As I said early in the post, the code example is “like” the code I’ve been writing. The real code that triggered this post is as shown here:

Real Code

Since each “entryCfarDetState object must be uniquely intialized form it’s associated CfarCrossing object, I can’t simply insert estd::make_unique<CfarDetState>() into the emplace_back() function. All of the members  of each “entry” must be initialized first. Regardless of whether I use emplace_back() or push_back(), std::move(entry) must be used as the argument of the chosen function.

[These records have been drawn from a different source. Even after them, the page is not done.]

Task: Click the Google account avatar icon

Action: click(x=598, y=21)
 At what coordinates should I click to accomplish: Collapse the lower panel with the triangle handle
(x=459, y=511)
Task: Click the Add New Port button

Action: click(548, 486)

  1. October 16, 2013 at 11:20 am

    To your last question, I strongly suspect it’s because most programmers avoid casts as bad practice, I think for good reason. Move on the other hand is something to be encouraged. Using a cast blurs a fairly solid line.

  2. Jouan Amate
    October 16, 2013 at 11:32 am

    The move constructor itself does have overhead though. And it will be called within emplace_back. Typically, std::move prepares for performance overhead.

  3. robdesbois
    October 16, 2013 at 11:48 am

    To respond to your query of why we have `std::move()` instead of `rvalue_cast`, I think it’s probably because the former name implies intent, whereas the latter implies mechanism. It’s worth remembering that not all casts are free: `dynamic_cast` carries not insignificant runtime overhead.

  4. Martin Moene
    October 16, 2013 at 3:36 pm

    > rvalue_cast keyword instead of std::move()

    By the time it was realized that naming it std::move() isn’t ideal, it was deemed “too late” to change.

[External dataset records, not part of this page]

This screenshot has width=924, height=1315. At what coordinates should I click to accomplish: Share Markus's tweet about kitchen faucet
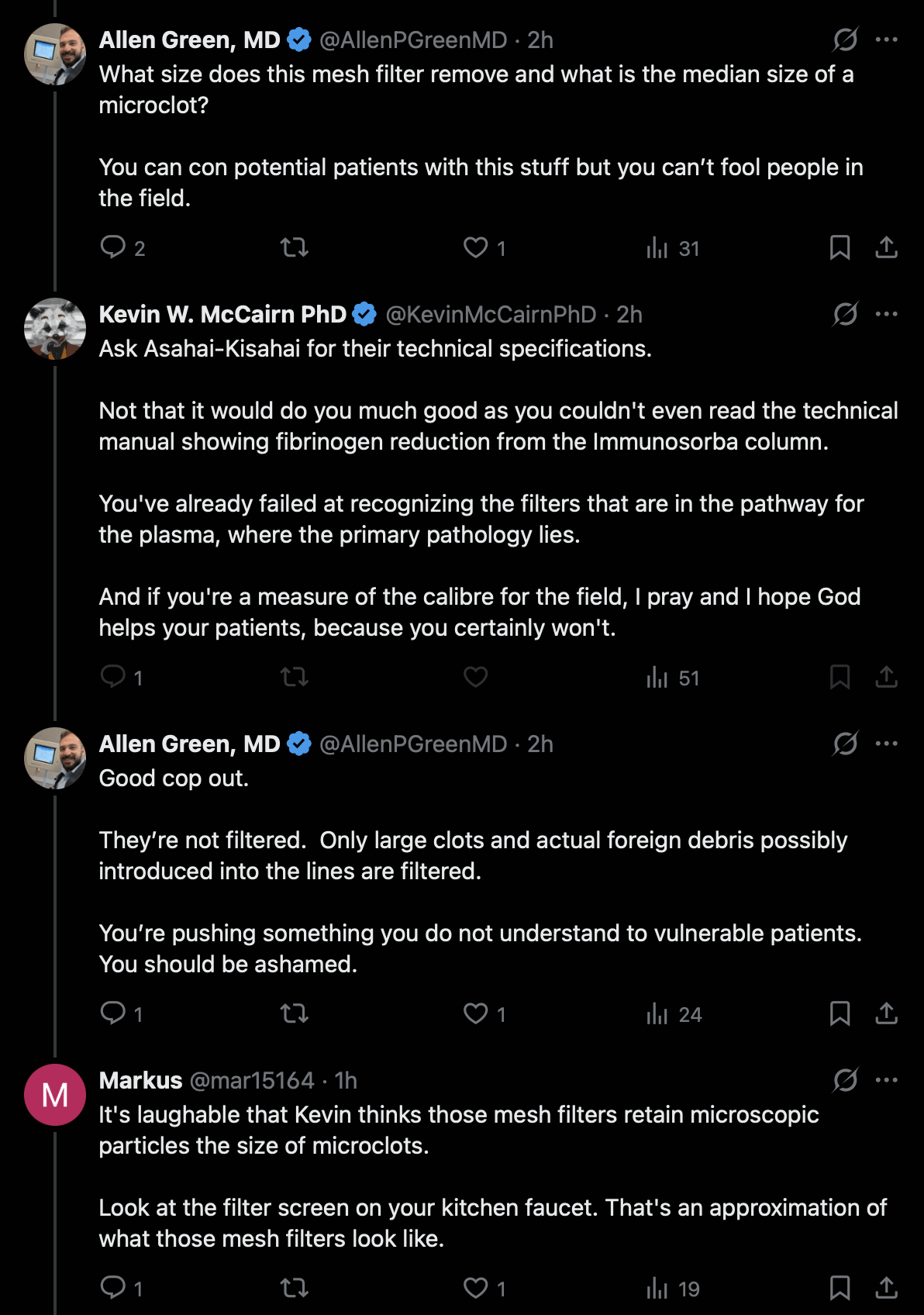(886, 1288)
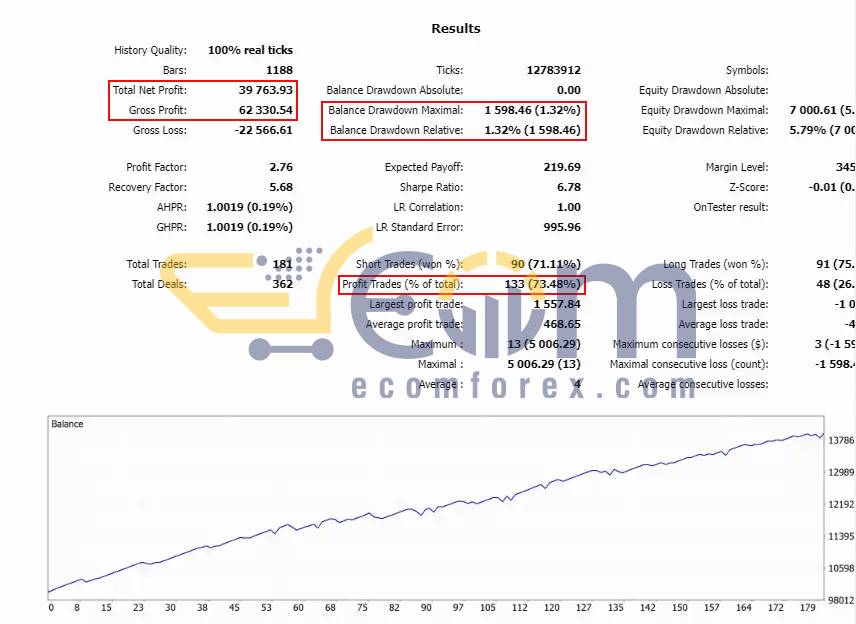Select the Expected Payoff value 219.69
Screen dimensions: 856x624
click(562, 167)
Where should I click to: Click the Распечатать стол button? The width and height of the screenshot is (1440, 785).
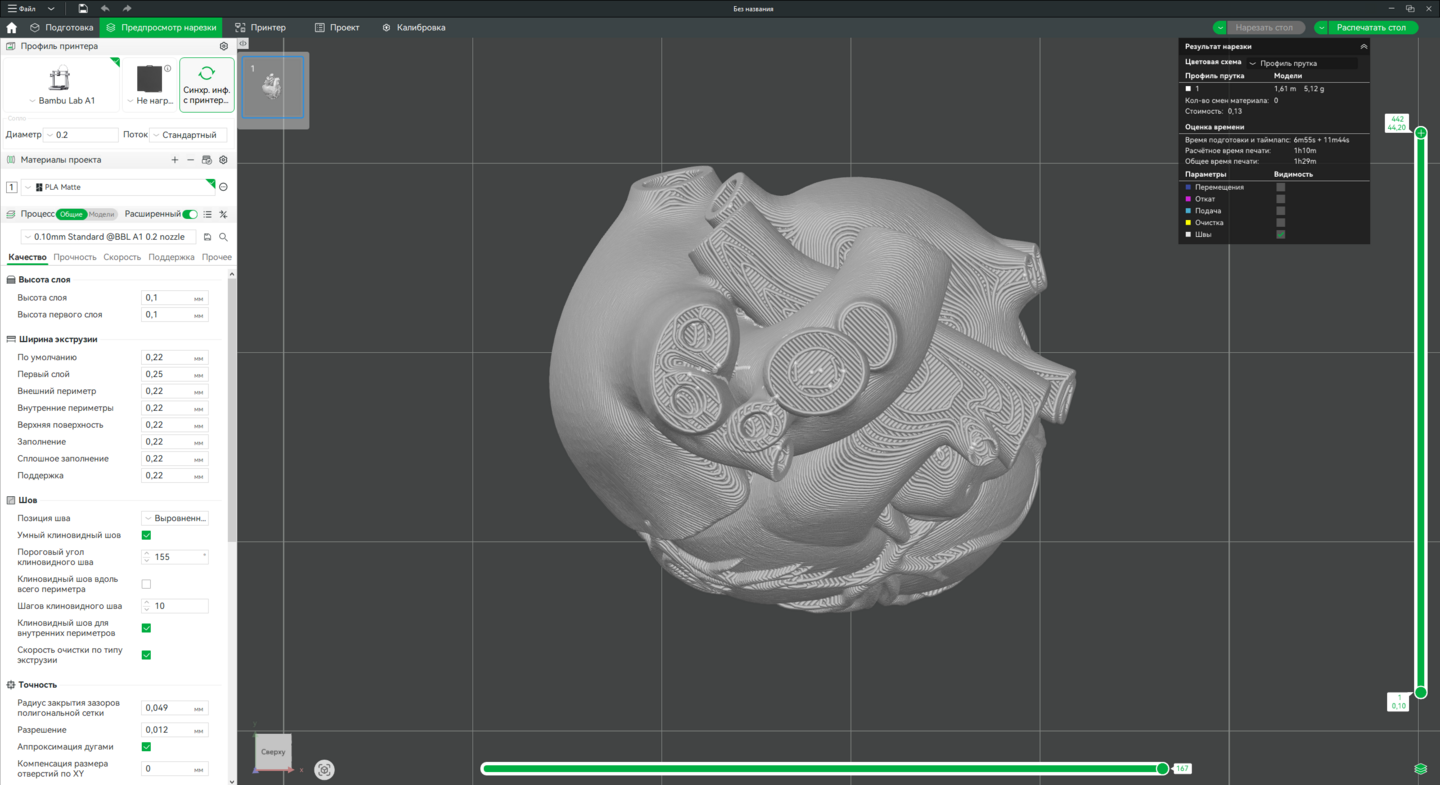(x=1370, y=28)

    Not sure where/in which presentation I’ve heard it (Bjarne, Scott, GoingNative2013, ACCU?).

  5. October 16, 2013 at 4:39 pm

    Thanks for the input guys.

  6. October 16, 2013 at 5:27 pm

    Why not just do
    safeTgtlist.emplace_back( ) ? You don’t need to create 2 temporaries move between them , and then move again to the vector.
    You could do
    safeTgtList.emplace_back( new MyPointer() ); as well if you have something to put in it.

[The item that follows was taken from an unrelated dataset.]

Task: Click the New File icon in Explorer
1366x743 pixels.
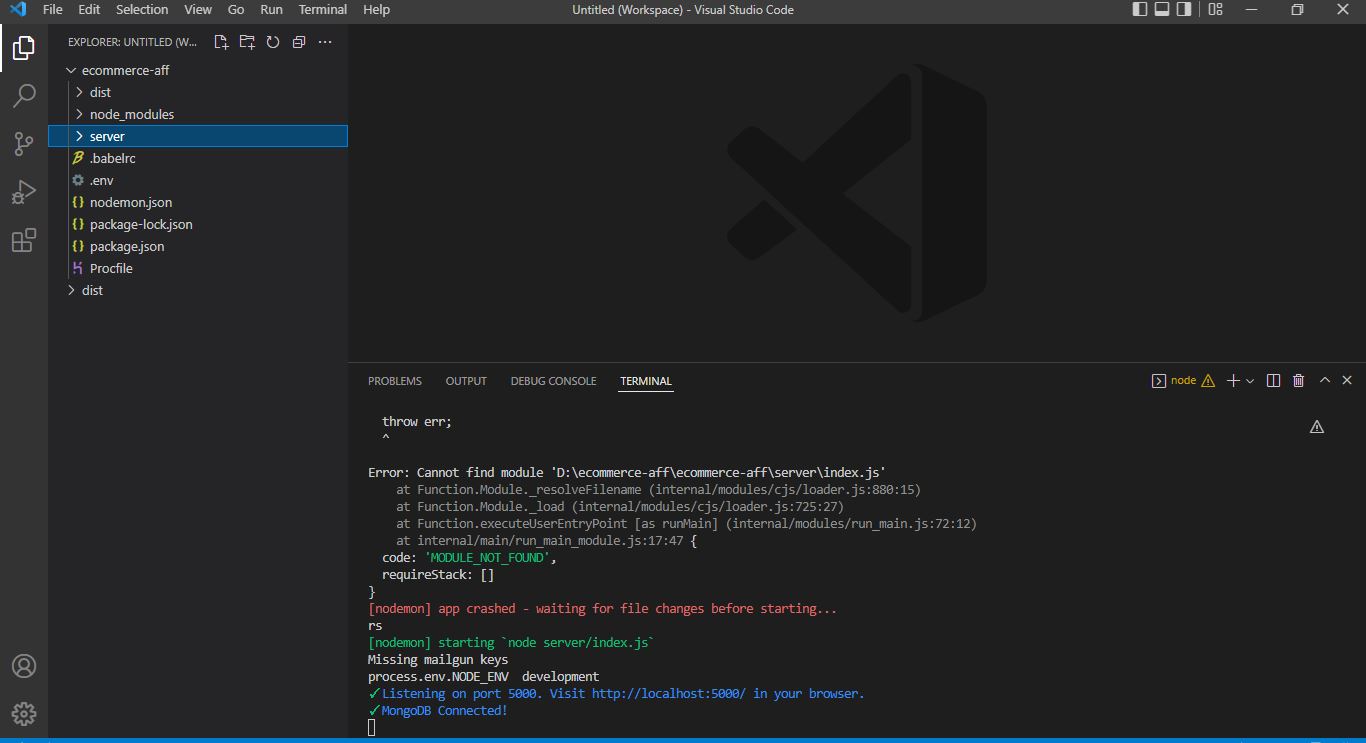Action: [221, 42]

    • October 16, 2013 at 5:39 pm

      Nevermind in the rare case the vector fails it would leak, put it in a temporary.

  7. Ron
    October 18, 2013 at 1:10 am

    Using std::unique here is an improvement, but it may not be optimal: consider inserting RawSignals themselves into the std::vector, rather than smart pointers to RawSignals, if possible. This can simplify the code (pretty significantly!) and more clearly express ownership.

    • October 18, 2013 at 2:44 am

      The code fragment is simply an example. What if RawSignal was large with lots of data members , some of which were other classes? Copying large objects is much more expensive than copying or moving pointers.

      • October 25, 2013 at 7:51 am

        The code uses emplace_back, which constructs objects in-place instead of performing any copy or move constructors. If, in actual code, the signal was being constructed and then placed into the list, the code could instead use emplace_back to guarantee that you don’t have to copy a RawSignal.

        Additionally, even if you don’t use emplace_back in such a circumstance, the compiler will generally perform copy elision and optimise your code to do exactly the same as what would happen if you *did* use emplace_back.

  8. October 25, 2013 at 8:29 am

    Please see the update.

    • October 25, 2013 at 1:53 pm

      Your compiler would probably end up eliding the copies and constructing in place if dets contained CfarCrossings rather than unique_ptr. When I first discovered copy elision I was freaked out by how good modern compilers are at it.

      • October 25, 2013 at 2:16 pm

        Once again, good point Abigail. When I’m writing app code, I get uncomfortable when I think too much about compiler implementations and making assumptions about what it should do under the covers. Thanks 🙂

  9. Guy Davidson
    November 14, 2013 at 5:42 am

    If you make CfarDetState constructible from (CfarCrossing, int) could you call estd::make_unique in the emplace_back call? Any exception would be thrown before emplace_back was called.

    • November 14, 2013 at 7:54 am

      Yes, I could and I will. Thanks Guy!